Moreover modern agricultural techniques and technology are inadequate and farmer’s illiteracy also put off them from its practical uses. In many cases villages especially which is at a significant distance from rivers or canals and unavailability of irrigation facilities also make them dependent completely on rainfall. A good monsoon results in a vigorous growth for the economy as a whole, while a poor monsoon leads to a sluggish growth.

Suicide case of farmers

The suicides of thousands of farmers around the country tell distressing and revealing tales of their plight, and the anxiety that marks the lives of so many millions.

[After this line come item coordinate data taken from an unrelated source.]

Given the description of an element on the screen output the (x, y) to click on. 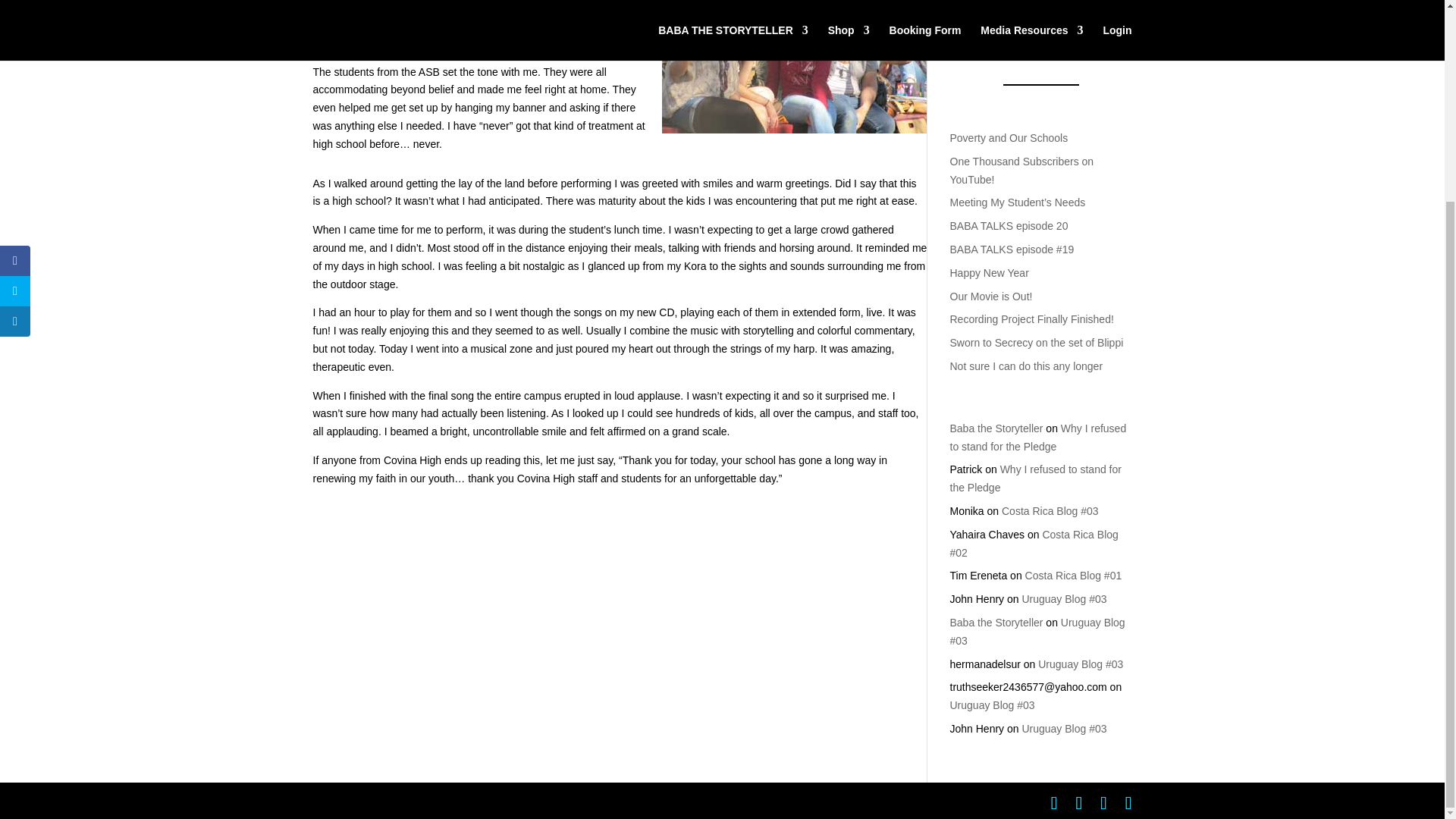
Our Movie is Out! (990, 296)
covina-high - BABA THE STORYTELLER (793, 66)
Poverty and Our Schools (1008, 137)
Recording Project Finally Finished! (1031, 318)
One Thousand Subscribers on YouTube! (1021, 170)
Happy New Year (988, 272)
BABA TALKS episode 20 (1008, 225)
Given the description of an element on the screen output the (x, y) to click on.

Among many factors such as disastrous policies, woeful access to affordable credit, greedy and corrupt middlemen, and indifferent administrations are some of them that have pushed farmers to their breaking point.

The data on suicides are complex and often misleading and does not depict the complete picture of the number of such cases.

About 150,000 farmers committed suicide in India in nine years from 1997 to 2005, as per official data. Although the farmers have committed suicides in many States, but nearly two-third of these deaths are occurred in five States, which as a whole accounts just a third of the country's total population. It means that farmers' suicides occurred in those (mainly cash crop) regions with terrible intensity.

These five worst hit States are Maharashtra, Andhra Pradesh, Karnataka, Madhya Pradesh (including Chattisgarh) and Kerala. Of these States, only Kerala showed no sustained increase in the number of yearly farm suicides over this period. The data for Maharashtra is available since 1995, which reveals it the worst state in the country. Farmers’ suicides in Maharashtra are enhanced triple from 1083 in 1995 to 3926 in 2005.

Between 1997 and 2005, nearly 29,000 farmers committed suicide in Maharashtra as according to official data. This states that roughly 1.5 lakh farmers who killed themselves across the country in that period, almost every fifth one was from Maharashtra, which accounts 105 per cent increase in farm suicides in those nine years.

In the state of Andhra Pradesh alone, 4,500 farmers have committed suicide in the past seven years. This does not include the number of family members of farmers who have also killed themselves.

Funding by government

In these perspectives the mega package expected to be release in 2008 worth nearly Rs 65,000 crore for the agricultural sector would hopefully benefit the farmers. The package would be a loan waiver of Rs 65,000 crore and borne by nationalised and cooperative banks, as per the official sources. The package would be analysed by the Union Cabinet and then would come into operation.